> Your objective
Rewrite every line of the records below as one numbered list, leaving out the blank lines.

> Input records
····················

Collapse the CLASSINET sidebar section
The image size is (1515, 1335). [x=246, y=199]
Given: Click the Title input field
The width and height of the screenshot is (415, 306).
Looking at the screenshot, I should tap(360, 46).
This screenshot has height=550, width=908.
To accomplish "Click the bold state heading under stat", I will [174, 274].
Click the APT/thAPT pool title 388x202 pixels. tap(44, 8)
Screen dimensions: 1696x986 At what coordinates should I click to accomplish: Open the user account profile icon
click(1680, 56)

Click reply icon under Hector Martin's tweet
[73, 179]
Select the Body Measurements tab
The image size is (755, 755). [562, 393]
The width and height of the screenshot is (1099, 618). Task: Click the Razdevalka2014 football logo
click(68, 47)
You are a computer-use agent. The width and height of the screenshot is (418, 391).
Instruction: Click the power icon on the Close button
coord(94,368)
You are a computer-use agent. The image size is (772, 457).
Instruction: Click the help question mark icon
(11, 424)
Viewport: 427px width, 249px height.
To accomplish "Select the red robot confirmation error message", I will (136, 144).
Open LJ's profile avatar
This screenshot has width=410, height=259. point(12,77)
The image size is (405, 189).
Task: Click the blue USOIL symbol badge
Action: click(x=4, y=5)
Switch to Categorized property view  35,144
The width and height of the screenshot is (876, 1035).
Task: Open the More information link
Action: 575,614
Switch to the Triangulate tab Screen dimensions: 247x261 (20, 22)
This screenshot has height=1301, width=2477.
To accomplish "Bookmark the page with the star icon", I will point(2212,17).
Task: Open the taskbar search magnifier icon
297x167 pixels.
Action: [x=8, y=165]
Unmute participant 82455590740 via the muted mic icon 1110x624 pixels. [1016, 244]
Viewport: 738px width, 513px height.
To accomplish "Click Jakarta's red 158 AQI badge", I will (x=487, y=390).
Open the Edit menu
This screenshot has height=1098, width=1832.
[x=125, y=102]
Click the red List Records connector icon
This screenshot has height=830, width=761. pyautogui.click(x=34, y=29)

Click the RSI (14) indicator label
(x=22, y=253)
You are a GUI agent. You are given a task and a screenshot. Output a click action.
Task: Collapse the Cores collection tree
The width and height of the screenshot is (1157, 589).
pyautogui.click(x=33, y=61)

····················

> Worked solution
1. Collapse the CLASSINET sidebar section
2. The image size is (1515, 1335). [x=246, y=199]
3. Given: Click the Title input field
4. The width and height of the screenshot is (415, 306).
5. Looking at the screenshot, I should tap(360, 46).
6. This screenshot has height=550, width=908.
7. To accomplish "Click the bold state heading under stat", I will [174, 274].
8. Click the APT/thAPT pool title 388x202 pixels. tap(44, 8)
9. Screen dimensions: 1696x986 At what coordinates should I click to accomplish: Open the user account profile icon
10. click(1680, 56)
11. Click reply icon under Hector Martin's tweet
12. [73, 179]
13. Select the Body Measurements tab
14. The image size is (755, 755). [562, 393]
15. The width and height of the screenshot is (1099, 618). Task: Click the Razdevalka2014 football logo
16. click(68, 47)
17. You are a computer-use agent. The width and height of the screenshot is (418, 391).
18. Instruction: Click the power icon on the Close button
19. coord(94,368)
20. You are a computer-use agent. The image size is (772, 457).
21. Instruction: Click the help question mark icon
22. (11, 424)
23. Viewport: 427px width, 249px height.
24. To accomplish "Select the red robot confirmation error message", I will (136, 144).
25. Open LJ's profile avatar
26. This screenshot has width=410, height=259. point(12,77)
27. The image size is (405, 189).
28. Task: Click the blue USOIL symbol badge
29. Action: click(x=4, y=5)
30. Switch to Categorized property view  35,144
31. The width and height of the screenshot is (876, 1035).
32. Task: Open the More information link
33. Action: 575,614
34. Switch to the Triangulate tab Screen dimensions: 247x261 (20, 22)
35. This screenshot has height=1301, width=2477.
36. To accomplish "Bookmark the page with the star icon", I will point(2212,17).
37. Task: Open the taskbar search magnifier icon
38. 297x167 pixels.
39. Action: [x=8, y=165]
40. Unmute participant 82455590740 via the muted mic icon 1110x624 pixels. [1016, 244]
41. Viewport: 738px width, 513px height.
42. To accomplish "Click Jakarta's red 158 AQI badge", I will (x=487, y=390).
43. Open the Edit menu
44. This screenshot has height=1098, width=1832.
45. [x=125, y=102]
46. Click the red List Records connector icon
47. This screenshot has height=830, width=761. pyautogui.click(x=34, y=29)
48. Click the RSI (14) indicator label
49. (x=22, y=253)
50. You are a GUI agent. You are given a task and a screenshot. Output a click action.
51. Task: Collapse the Cores collection tree
52. The width and height of the screenshot is (1157, 589).
53. pyautogui.click(x=33, y=61)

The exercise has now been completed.